**CHALLENGES**
a: The text below sets up Cloud Storage. List every command in it that runs gcloud, gsutil, or kubectl, written as it appears.
b: Translate this sentence from the Cloud Storage setup text below into Spanish: "With the following we first create the GCS bucket then generate the path of a log dir to use in a later step."

**READING TEXT**
===
We need to create a Google Cloud Storage bucket to store job logs as well as a unique subdirectory of that bucket to store logs for this particular run. With the following we first create the GCS bucket then generate the path of a log dir to use in a later step.

In [21]:
%%bash
get_project_id() {
  project=$(gcloud config get-value project 2> /dev/null)
  if [[ -z "$project" ]]; then
      >&2 echo "Couldn't load a gcloud project ID!"
  fi
  echo "$project"
}

export GCLOUD_PROJECT_ID=$(get_project_id)
gsutil mb gs://${GCLOUD_PROJECT_ID}-kf

Creating gs://kubeflow-rl-kf/...


This demo will assume your cluster already has the namespace "rl" but if it does not you can easily create it using `kubectl create namespace rl`.
===
**SUPPLIED MATERIAL**
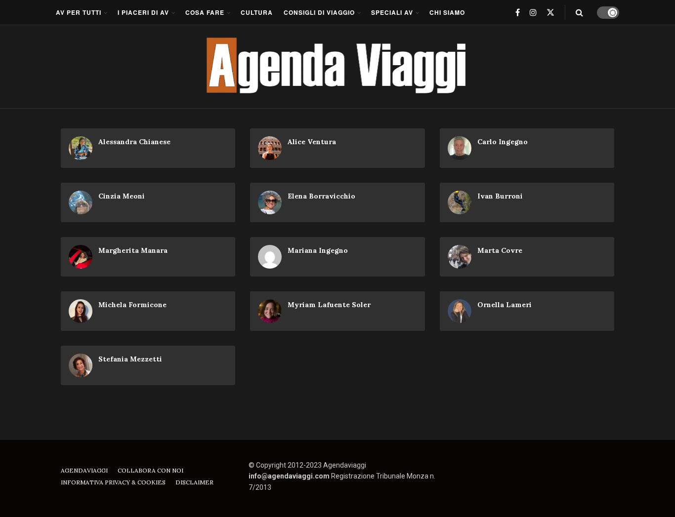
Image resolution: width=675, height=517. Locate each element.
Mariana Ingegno (318, 250)
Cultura (257, 12)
===
**EXERCISE ANSWERS**
a:
- gcloud config get-value project 2> /dev/null
- gsutil mb gs://${GCLOUD_PROJECT_ID}-kf
- kubectl create namespace rl

b: Con lo siguiente, primero creamos el bucket de GCS y luego generamos la ruta de un directorio de registros para usarla en un paso posterior.